▸ Aim of the exercise: Turn these lines into a JSON list of strings, with one string for each line and blank lines left out.

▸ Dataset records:
* * * * * * * * *

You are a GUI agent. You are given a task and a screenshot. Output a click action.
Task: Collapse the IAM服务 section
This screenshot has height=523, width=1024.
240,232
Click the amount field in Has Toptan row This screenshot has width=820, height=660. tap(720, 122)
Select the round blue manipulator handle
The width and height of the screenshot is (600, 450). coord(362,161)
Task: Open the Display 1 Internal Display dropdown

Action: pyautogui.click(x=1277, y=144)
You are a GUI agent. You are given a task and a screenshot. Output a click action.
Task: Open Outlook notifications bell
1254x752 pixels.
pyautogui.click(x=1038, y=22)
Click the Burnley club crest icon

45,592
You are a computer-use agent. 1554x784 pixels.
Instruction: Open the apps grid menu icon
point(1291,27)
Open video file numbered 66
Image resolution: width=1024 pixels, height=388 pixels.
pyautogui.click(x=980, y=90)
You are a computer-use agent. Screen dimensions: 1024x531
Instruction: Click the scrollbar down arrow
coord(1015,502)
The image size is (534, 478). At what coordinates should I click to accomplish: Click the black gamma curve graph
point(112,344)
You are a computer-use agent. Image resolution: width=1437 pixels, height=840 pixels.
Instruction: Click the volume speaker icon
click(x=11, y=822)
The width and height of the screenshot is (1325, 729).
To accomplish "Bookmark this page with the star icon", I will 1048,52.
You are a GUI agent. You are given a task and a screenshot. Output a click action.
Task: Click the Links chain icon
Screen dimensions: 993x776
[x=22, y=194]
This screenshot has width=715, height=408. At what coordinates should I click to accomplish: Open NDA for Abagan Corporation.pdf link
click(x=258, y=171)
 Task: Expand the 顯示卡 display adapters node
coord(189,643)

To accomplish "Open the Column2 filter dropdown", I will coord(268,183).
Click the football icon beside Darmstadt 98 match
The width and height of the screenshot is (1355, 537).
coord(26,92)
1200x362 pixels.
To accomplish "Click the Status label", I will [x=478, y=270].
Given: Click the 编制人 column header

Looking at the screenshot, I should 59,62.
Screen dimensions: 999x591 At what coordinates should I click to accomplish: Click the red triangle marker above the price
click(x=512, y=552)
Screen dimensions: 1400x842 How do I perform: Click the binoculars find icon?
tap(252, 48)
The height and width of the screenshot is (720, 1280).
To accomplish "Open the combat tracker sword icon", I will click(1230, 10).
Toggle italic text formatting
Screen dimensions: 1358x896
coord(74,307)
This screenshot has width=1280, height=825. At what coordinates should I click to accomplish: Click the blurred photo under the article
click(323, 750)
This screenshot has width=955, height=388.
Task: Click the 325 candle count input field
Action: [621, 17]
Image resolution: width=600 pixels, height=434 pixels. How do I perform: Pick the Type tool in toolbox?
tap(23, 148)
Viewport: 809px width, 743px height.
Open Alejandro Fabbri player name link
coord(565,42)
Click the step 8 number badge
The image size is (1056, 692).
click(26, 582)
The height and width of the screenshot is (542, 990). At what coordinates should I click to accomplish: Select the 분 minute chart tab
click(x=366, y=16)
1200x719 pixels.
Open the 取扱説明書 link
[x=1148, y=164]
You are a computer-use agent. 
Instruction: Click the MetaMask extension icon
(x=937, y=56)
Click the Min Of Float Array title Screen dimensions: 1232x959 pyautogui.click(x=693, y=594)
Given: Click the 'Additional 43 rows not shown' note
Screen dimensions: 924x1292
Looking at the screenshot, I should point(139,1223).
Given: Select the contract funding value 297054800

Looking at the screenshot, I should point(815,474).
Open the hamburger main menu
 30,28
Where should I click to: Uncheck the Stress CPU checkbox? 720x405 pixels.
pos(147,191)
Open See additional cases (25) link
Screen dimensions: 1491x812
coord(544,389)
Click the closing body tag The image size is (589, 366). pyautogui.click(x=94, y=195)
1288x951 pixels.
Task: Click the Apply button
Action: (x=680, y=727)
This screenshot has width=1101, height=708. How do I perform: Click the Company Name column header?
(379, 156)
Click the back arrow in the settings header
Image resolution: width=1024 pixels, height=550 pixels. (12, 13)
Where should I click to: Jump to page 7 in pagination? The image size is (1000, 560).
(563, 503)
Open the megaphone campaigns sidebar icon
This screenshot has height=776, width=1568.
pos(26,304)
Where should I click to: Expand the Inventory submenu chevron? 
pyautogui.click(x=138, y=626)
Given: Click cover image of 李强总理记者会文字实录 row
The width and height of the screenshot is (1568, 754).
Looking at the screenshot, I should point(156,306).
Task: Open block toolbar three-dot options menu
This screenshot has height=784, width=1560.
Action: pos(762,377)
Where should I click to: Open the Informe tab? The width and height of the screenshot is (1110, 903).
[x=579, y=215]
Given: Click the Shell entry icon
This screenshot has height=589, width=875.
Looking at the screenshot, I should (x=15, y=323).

* * * * * * * * *

▸ Full answer:
[
  "You are a GUI agent. You are given a task and a screenshot. Output a click action.",
  "Task: Collapse the IAM服务 section",
  "This screenshot has height=523, width=1024.",
  "240,232",
  "Click the amount field in Has Toptan row This screenshot has width=820, height=660. tap(720, 122)",
  "Select the round blue manipulator handle",
  "The width and height of the screenshot is (600, 450). coord(362,161)",
  "Task: Open the Display 1 Internal Display dropdown",
  "Action: pyautogui.click(x=1277, y=144)",
  "You are a GUI agent. You are given a task and a screenshot. Output a click action.",
  "Task: Open Outlook notifications bell",
  "1254x752 pixels.",
  "pyautogui.click(x=1038, y=22)",
  "Click the Burnley club crest icon",
  "45,592",
  "You are a computer-use agent. 1554x784 pixels.",
  "Instruction: Open the apps grid menu icon",
  "point(1291,27)",
  "Open video file numbered 66",
  "Image resolution: width=1024 pixels, height=388 pixels.",
  "pyautogui.click(x=980, y=90)",
  "You are a computer-use agent. Screen dimensions: 1024x531",
  "Instruction: Click the scrollbar down arrow",
  "coord(1015,502)",
  "The image size is (534, 478). At what coordinates should I click to accomplish: Click the black gamma curve graph",
  "point(112,344)",
  "You are a computer-use agent. Image resolution: width=1437 pixels, height=840 pixels.",
  "Instruction: Click the volume speaker icon",
  "click(x=11, y=822)",
  "The width and height of the screenshot is (1325, 729).",
  "To accomplish \"Bookmark this page with the star icon\", I will 1048,52.",
  "You are a GUI agent. You are given a task and a screenshot. Output a click action.",
  "Task: Click the Links chain icon",
  "Screen dimensions: 993x776",
  "[x=22, y=194]",
  "This screenshot has width=715, height=408. At what coordinates should I click to accomplish: Open NDA for Abagan Corporation.pdf link",
  "click(x=258, y=171)",
  " Task: Expand the 顯示卡 display adapters node",
  "coord(189,643)",
  "To accomplish \"Open the Column2 filter dropdown\", I will coord(268,183).",
  "Click the football icon beside Darmstadt 98 match",
  "The width and height of the screenshot is (1355, 537).",
  "coord(26,92)",
  "1200x362 pixels.",
  "To accomplish \"Click the Status label\", I will [x=478, y=270].",
  "Given: Click the 编制人 column header",
  "Looking at the screenshot, I should 59,62.",
  "Screen dimensions: 999x591 At what coordinates should I click to accomplish: Click the red triangle marker above the price",
  "click(x=512, y=552)",
  "Screen dimensions: 1400x842 How do I perform: Click the binoculars find icon?",
  "tap(252, 48)",
  "The height and width of the screenshot is (720, 1280).",
  "To accomplish \"Open the combat tracker sword icon\", I will click(1230, 10).",
  "Toggle italic text formatting",
  "Screen dimensions: 1358x896",
  "coord(74,307)",
  "This screenshot has width=1280, height=825. At what coordinates should I click to accomplish: Click the blurred photo under the article",
  "click(323, 750)",
  "This screenshot has width=955, height=388.",
  "Task: Click the 325 candle count input field",
  "Action: [621, 17]",
  "Image resolution: width=600 pixels, height=434 pixels. How do I perform: Pick the Type tool in toolbox?",
  "tap(23, 148)",
  "Viewport: 809px width, 743px height.",
  "Open Alejandro Fabbri player name link",
  "coord(565,42)",
  "Click the step 8 number badge",
  "The image size is (1056, 692).",
  "click(26, 582)",
  "The height and width of the screenshot is (542, 990). At what coordinates should I click to accomplish: Select the 분 minute chart tab",
  "click(x=366, y=16)",
  "1200x719 pixels.",
  "Open the 取扱説明書 link",
  "[x=1148, y=164]",
  "You are a computer-use agent. ",
  "Instruction: Click the MetaMask extension icon",
  "(x=937, y=56)",
  "Click the Min Of Float Array title Screen dimensions: 1232x959 pyautogui.click(x=693, y=594)",
  "Given: Click the 'Additional 43 rows not shown' note",
  "Screen dimensions: 924x1292",
  "Looking at the screenshot, I should point(139,1223).",
  "Given: Select the contract funding value 297054800",
  "Looking at the screenshot, I should point(815,474).",
  "Open the hamburger main menu",
  " 30,28",
  "Where should I click to: Uncheck the Stress CPU checkbox? 720x405 pixels.",
  "pos(147,191)",
  "Open See additional cases (25) link",
  "Screen dimensions: 1491x812",
  "coord(544,389)",
  "Click the closing body tag The image size is (589, 366). pyautogui.click(x=94, y=195)",
  "1288x951 pixels.",
  "Task: Click the Apply button",
  "Action: (x=680, y=727)",
  "This screenshot has width=1101, height=708. How do I perform: Click the Company Name column header?",
  "(379, 156)",
  "Click the back arrow in the settings header",
  "Image resolution: width=1024 pixels, height=550 pixels. (12, 13)",
  "Where should I click to: Jump to page 7 in pagination? The image size is (1000, 560).",
  "(563, 503)",
  "Open the megaphone campaigns sidebar icon",
  "This screenshot has height=776, width=1568.",
  "pos(26,304)",
  "Where should I click to: Expand the Inventory submenu chevron? ",
  "pyautogui.click(x=138, y=626)",
  "Given: Click cover image of 李强总理记者会文字实录 row",
  "The width and height of the screenshot is (1568, 754).",
  "Looking at the screenshot, I should point(156,306).",
  "Task: Open block toolbar three-dot options menu",
  "This screenshot has height=784, width=1560.",
  "Action: pos(762,377)",
  "Where should I click to: Open the Informe tab? The width and height of the screenshot is (1110, 903).",
  "[x=579, y=215]",
  "Given: Click the Shell entry icon",
  "This screenshot has height=589, width=875.",
  "Looking at the screenshot, I should (x=15, y=323)."
]